DUBAI — Dubai police questioned on Tuesday two Palestinian suspects in connection with the murder of a top Hamas militant, after naming an 11-member hit team travelling on European passports
The two men, both residents of the United Arab Emirates, had "fled to Jordan" after Mahmud al-Mabhuh was found dead in a Dubai hotel room last month, police chief Dahi Khalfan told AFP.
The pair were extradited from Jordan "three days ago," Khalfan said, adding there was "strong suspicion" that one of the two had met a member of the suspected hit team before the assassination.
Khalfan announced on Monday that police were hunting six British passport holders, three with Irish passports, including a woman, and the holders of a German and a French passport, all of whom had managed to leave the UAE.
British and Irish officials on Tuesday said the passports were fake.
"We are aware that the holders of six British passports have been named in this case. We believe the passports used were fraudulent and have begun our own investigation," a Foreign Office spokesman said.
In Dublin, a spokesman for the foreign affairs department said: "These purported passports are false. These are not genuine passports."
"We have run the passport numbers and names through our system and there are no passports in those names or with those numbers."
The Palestinian Islamist movement Hamas, which rules the Gaza Strip, has accused Israel of killing Mabhuh, 50, and vowed revenge.
Its members have said that Mabhuh, who was based in the Syrian capital, was on a visit to Dubai to buy weapons for the militant group's armed wing of which he was a founder.
Khalfan said on Tuesday that it was most likely that information about Mabhuh was "leaked" from people close to him, adding that Mahbhuh booked his hotel room just a day before his arrival on January 19.
Palestinian Authority police spokesman, General Adnan al-Dameeri, told AFP in Ramallah that Palestinian security authorities "confirmed information that two Hamas officers... were involved in the killing of Mabhuh."
On Monday Hamas official Ayman Taha told Al-Arabiya television that the pair, who were arrested in Jordan and handed over to Dubai, worked for the PA and took part in Mabhuh's assassination.
On Tuesday Taha told Al-Arabiya that Hamas "did not want to accuse anyone" apart from Israel.
Dubai prosecution on Tuesday issued an "international arrest warrant" against the 11 members of the alleged hit team, according to a statement.

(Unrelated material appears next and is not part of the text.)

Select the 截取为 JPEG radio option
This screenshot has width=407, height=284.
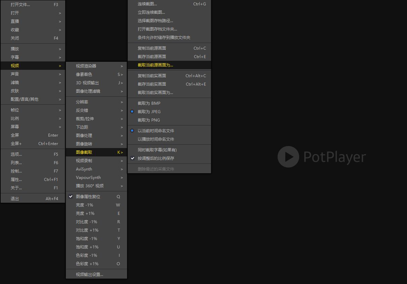coord(169,111)
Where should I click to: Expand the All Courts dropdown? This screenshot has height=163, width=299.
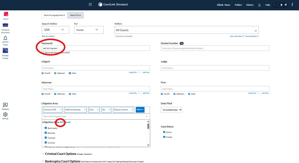[x=186, y=30]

The international police organisation Interpol said meanwhile it has not yet received any request from the Dubai authorities to hunt down the hit team.

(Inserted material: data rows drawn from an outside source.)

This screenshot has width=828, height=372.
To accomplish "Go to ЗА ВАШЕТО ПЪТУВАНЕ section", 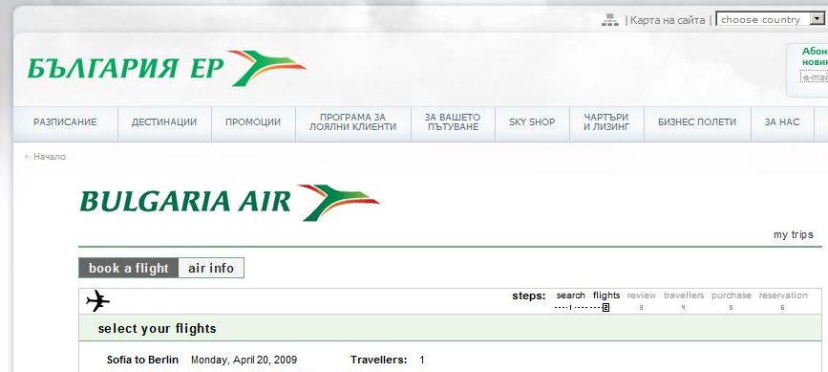I will click(x=453, y=122).
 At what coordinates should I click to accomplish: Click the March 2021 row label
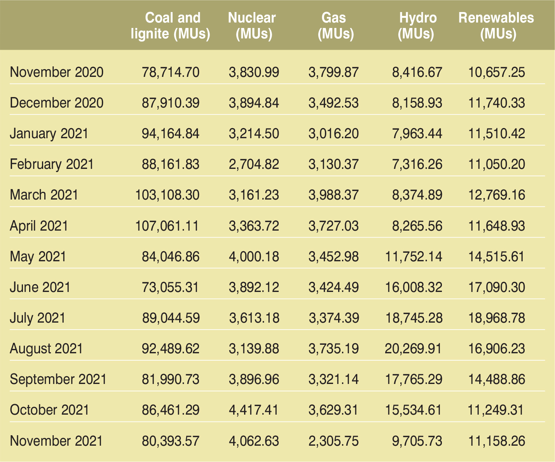tap(44, 195)
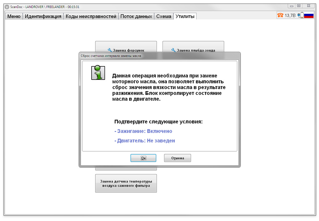Open the Меню tab
This screenshot has width=319, height=221.
[14, 16]
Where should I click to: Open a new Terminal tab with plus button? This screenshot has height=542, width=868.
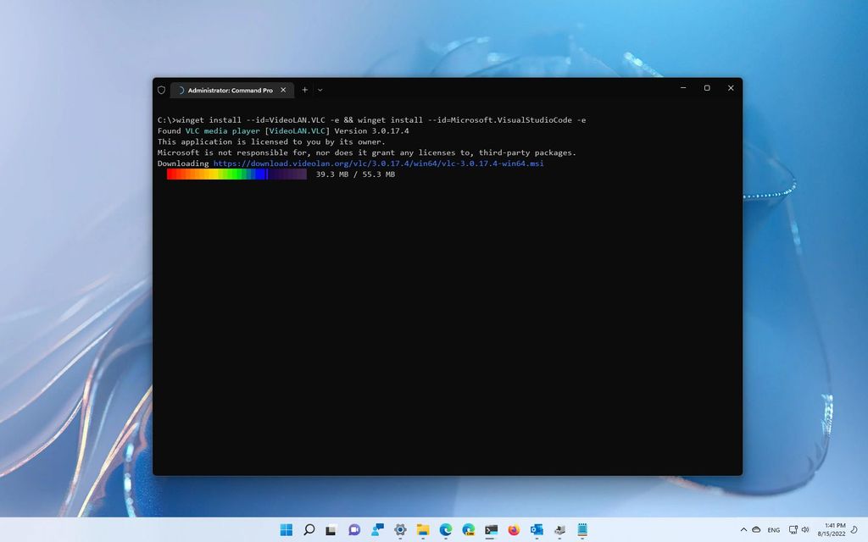click(304, 90)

On Monday Khalfan revealed details about Mabhuh's murder and said the militant entered the UAE using a passport that did not bear the same family name.
Mabhuh was tracked by his killers who had booked a hotel room across the hall from his and then they tried to force open his door, he said. It was however unclear if the broke in or if he let them in.

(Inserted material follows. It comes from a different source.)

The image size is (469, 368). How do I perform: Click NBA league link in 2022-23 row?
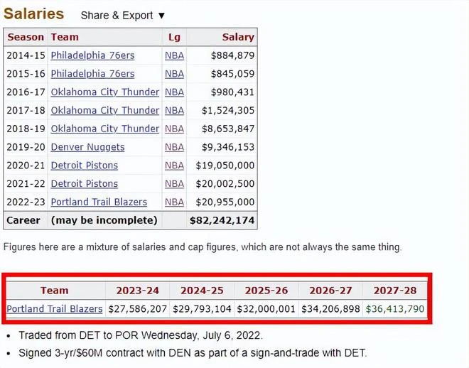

"He was strangled after receiving maybe an electric shock," the police chief said, denying media reports that Mabhuh had come to Dubai to buy arms from Iran.
Mabhuh's killers left Dubai within hours after the murder, having spent only 24 hours in Dubai and used no weapons, credit cards or local phone lines during their stay, Khalfan said.
He also showed reporters surveillance camera footage of the alleged killers arriving and departing and their movements in the hotel.
Several Hamas leaders have died over the years in what Israel calls "targeted killings", including Hamas founder Sheikh Ahmed Yassin who was killed in 2004 in an Israeli helicopter gunship attack in Gaza.